LACAN ET LA LETTRE VOLEE DE POE
Pour lui, avec la subtilisation puis la réappropriation de la lettre, « l’inconscient fonctionne (comme une machine), selon l’alternance répétitive de la présence et de l’absence du phallus (la lettre). » (p. 60)

Autres exemples d’oeuvres, objets d’études en psychanalyse :
Délices et rêves dans la Gravida de Jensen
Le Ravissement de Lol V. Stein de Marguerite Duras

L’auteur finit par poser cette question : « Qui n’a pas tendance à identifier un personnage fictif à une « personne réelle » ? Ou à conclure directement d’une oeuvre à la psychologie de l’écrivain ? »
Suit une présentation des nouvelles orientations proposées par Jean Bellemin-Noël dans L’Inconscient du texte et Julia Kristeva.

Appartiennent à cette « famille » de critique :
- en psychanalyse : Freud, Lacan, Laforgue
- en littérature Jean Bellemin-Noël, Charles Mauron, Julia Kristeva, et à un degré moindre Jean Starobinsky

LA CRITIQUE THEMATIQUE, par Daniel Bergez

= Considérer l’oeuvre comme un tout et y découvrir des constantes.
Jean-Pierre Richard et Georges Poulet tentent de redéfinir un  »être au monde », fondé sur des expériences qui se déploient en figures dans l’oeuvre littéraire.
Jean-Pierre Richard entend situer son « effort de compréhension et de sympathie en une sorte de moment premier de la création littéraire : moment où l’oeuvre naît du silence qui la précède et qui la porte, où elle s’institue à partir d’une expérience humaine. » (Poésie et profondeur)

Georges Poulet : « cogito » des auteurs est d’ordre intellectuel.
Jean-Pierre Richard : appréhension sensuelle et sensible du monde
Appartiennent à cette « famille » de critique : Gaston Bachelard, Georges Poulet,
Jean-Pierre Richard, Albert Béguin, Marcel Raymond, Jean Rousset, Jean Starobinsky

LA SOCIOCRITIQUE, par Pierre Barbéris

La littérature « ne visait plus seulement le vrai et le beau moral plus ou moins transhistorique, mais un vrai et un beau militant, fut-ce sans le savoir. La littérature, diasit Madame de Staël, n’était pas un art mais une arme : pour agir et pour comprendre. »

Dans sa forme comme dans son contenu, la création littéraire ne peut échapper à son contexte historique, si ce n’est en se projetant vers l’avenir, en jetant des formes nouvelles.

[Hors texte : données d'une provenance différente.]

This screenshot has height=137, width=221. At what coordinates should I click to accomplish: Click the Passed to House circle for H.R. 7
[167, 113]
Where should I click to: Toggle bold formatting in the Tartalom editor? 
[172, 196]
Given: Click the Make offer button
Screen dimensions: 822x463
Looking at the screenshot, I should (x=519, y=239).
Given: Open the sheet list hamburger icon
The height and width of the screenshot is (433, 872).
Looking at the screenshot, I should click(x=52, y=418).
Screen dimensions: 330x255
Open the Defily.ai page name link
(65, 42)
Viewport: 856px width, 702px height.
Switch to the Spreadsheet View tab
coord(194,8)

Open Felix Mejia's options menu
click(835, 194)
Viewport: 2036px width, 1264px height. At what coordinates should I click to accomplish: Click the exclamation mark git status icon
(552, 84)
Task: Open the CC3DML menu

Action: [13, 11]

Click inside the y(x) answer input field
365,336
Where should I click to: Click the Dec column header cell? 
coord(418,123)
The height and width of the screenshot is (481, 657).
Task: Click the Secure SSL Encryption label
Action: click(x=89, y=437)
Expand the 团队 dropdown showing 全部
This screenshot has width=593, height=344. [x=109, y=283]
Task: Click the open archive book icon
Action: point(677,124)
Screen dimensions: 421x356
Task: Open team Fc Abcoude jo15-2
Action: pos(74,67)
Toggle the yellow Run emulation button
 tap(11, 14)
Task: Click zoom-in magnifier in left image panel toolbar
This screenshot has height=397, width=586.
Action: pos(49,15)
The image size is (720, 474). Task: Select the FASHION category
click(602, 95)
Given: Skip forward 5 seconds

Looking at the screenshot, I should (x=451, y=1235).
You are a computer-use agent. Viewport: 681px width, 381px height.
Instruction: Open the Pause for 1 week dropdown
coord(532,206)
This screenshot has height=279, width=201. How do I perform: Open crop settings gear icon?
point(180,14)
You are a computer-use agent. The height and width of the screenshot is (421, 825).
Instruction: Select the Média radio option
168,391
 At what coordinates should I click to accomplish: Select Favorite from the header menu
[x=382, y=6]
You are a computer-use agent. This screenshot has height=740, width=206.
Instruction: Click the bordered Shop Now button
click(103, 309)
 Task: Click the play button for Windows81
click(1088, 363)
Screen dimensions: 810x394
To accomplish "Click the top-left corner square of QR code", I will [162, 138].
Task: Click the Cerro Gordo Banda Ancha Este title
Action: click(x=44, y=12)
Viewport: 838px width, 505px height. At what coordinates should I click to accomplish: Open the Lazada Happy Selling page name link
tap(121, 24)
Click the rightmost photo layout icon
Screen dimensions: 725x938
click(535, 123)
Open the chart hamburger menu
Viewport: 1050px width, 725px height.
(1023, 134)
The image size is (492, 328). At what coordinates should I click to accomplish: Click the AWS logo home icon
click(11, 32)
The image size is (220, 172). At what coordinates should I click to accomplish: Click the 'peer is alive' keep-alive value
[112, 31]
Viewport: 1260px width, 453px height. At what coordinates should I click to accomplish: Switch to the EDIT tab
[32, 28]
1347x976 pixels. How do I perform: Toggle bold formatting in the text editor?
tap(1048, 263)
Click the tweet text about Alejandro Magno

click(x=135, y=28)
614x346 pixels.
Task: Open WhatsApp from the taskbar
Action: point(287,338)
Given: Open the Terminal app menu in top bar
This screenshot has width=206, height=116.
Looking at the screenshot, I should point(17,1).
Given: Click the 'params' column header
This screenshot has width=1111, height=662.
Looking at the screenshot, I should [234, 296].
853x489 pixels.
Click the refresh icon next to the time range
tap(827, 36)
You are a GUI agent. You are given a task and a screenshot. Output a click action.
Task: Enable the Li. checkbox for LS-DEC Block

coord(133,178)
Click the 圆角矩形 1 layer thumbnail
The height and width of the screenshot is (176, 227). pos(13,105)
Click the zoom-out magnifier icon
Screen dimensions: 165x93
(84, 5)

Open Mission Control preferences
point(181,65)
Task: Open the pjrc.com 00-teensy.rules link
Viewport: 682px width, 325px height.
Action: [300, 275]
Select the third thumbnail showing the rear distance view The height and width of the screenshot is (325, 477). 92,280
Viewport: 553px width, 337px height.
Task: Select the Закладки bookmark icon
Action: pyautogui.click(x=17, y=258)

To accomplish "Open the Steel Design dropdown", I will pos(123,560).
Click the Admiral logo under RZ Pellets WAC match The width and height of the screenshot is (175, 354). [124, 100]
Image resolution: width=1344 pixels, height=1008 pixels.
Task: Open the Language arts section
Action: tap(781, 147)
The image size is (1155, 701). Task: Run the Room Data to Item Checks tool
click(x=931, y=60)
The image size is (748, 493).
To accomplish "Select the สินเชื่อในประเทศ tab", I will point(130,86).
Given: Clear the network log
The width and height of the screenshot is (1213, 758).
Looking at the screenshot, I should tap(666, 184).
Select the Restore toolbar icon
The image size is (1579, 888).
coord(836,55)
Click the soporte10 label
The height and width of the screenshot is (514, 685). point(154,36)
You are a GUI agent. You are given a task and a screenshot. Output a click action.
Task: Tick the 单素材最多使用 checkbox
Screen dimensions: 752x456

Appartiennent à cette « famille » de critique : Germaine de Staël, Chateaubriand, Bonald, Pierre Barbéris, Lucien Goldman, René Girard, Georges Lukacs, Marthe Robert, Jacques Leenhard, Geneviève Mouillaud.

LA CRITIQUE TEXTUELLE, par Gisèle Valency

L’auteur sélectionne des mots, des sons, des phonèmes, au sein des multiples combinaisons possibles de mots dans une phrase.
A une échelle plus large, il structure son oeuvre en fonction de certains schémas, telleLa morphologie du conte de Vladimir Propp.

Appartiennent à cette « famille » de critique : Roland Barthes, Benveniste, Saussure, Genette, Todorov, Jakobson, Maingueneau, Henri Meschonnic (que mon prof de prépa, fervent admirateur, avait invité à intervenir à l’un de nos cours).

Voilà ! Il ne me reste plus qu’à avoir en tête  ces différentes visions du texte pour chacune de mes critiques.